SK-II
- Native name: エスケーツー
- Industry: Skin care
- Founded: 1980; 46 years ago
- Headquarters: Japan
- Area served: Worldwide
- Products: Cosmetics and beauty products
- Parent: Procter & Gamble
- Website: www.sk-ii.com

= SK-II =

Japanese cosmetics company

SK-II (pronounced S-K-Two) is a Japanese-based multinational cosmetics brand launched in the early 1980s, based on a compound derived from yeast. It is owned by parent company Procter & Gamble (P&G) and is sold and marketed as a premium skin care solution in East Asia as well as North America, Europe and Australia.

==History==
SK-II was developed in the 1970s by Japanese scientists investigating the use of more naturally derived ingredients after it was observed that elderly workers at a sake brewery had smooth, clear and young-looking hands from years of submerging them in the fermented yeast. A yeast extract that the company calls pitera was eventually isolated for cosmetic use and the brand was launched in the early 1980s. P&G acquired the brand with its purchase of Max Factor in 1991, and expanded its sale from Japan to China, South Korea, in 2000 to the UK, and subsequently to the US, restricting initial sales to a few high-end stores where "consultants" introduced customers to the brand. As of 2018, it is also sold in Australia, Indonesia, Malaysia, Singapore, Spain, and Thailand.

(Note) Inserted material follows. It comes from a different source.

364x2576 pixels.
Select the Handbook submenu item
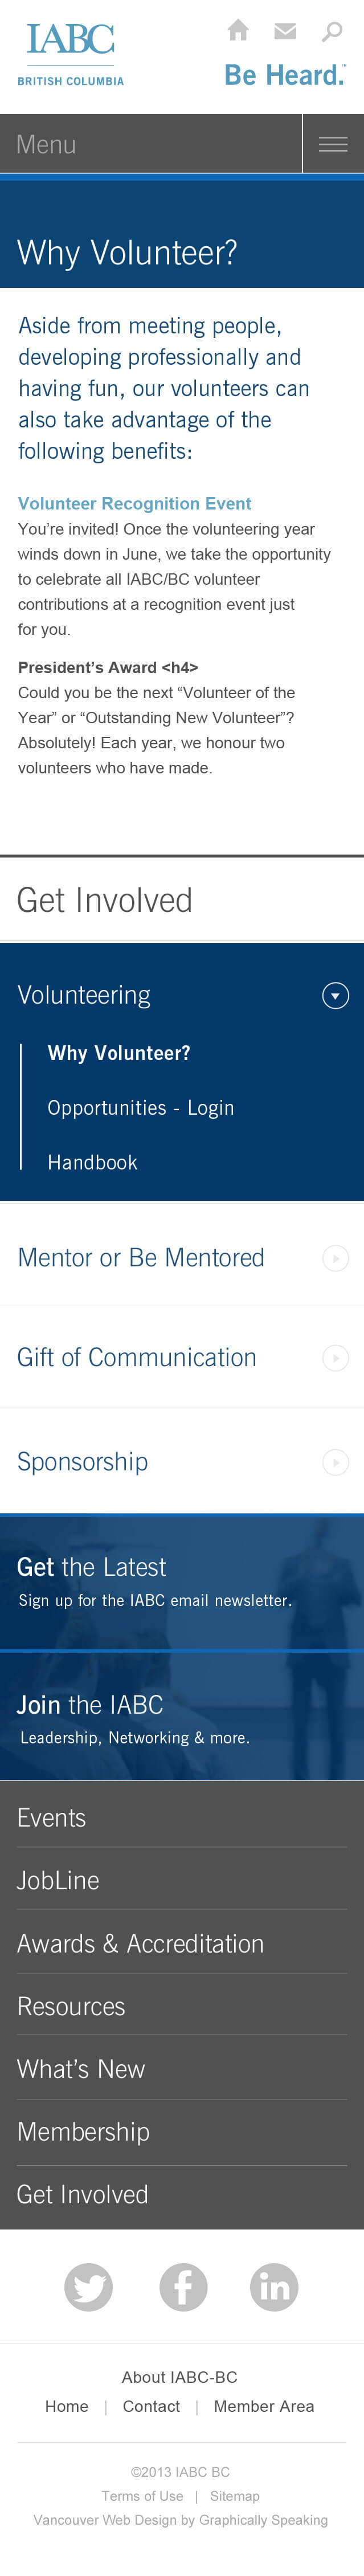[92, 1162]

==Controversies in China and South Korea==
In April 2005, P&G agreed to pay a 200,000 yuan fine after a customer in China alleged inaccurate advertising of an SK-II product and that it had caused an allergic reaction. P&G China withdrew several products, while requiring consumers to sign a "safe product" agreement releasing P&G from liability in order to return those they had bought. By the end of that week, P&G had suspended sales of the brand altogether in China and closed its sales counters there, instituting a hotline for refund applications. SK-II sales were also suspended for approximately two weeks in South Korea, resuming after authorities announced the products were safe. P&G announced it would resume selling the products in China in late 2006, after regulators declared that the trace elements of these substances in cosmetics were not likely to be injurious to human health.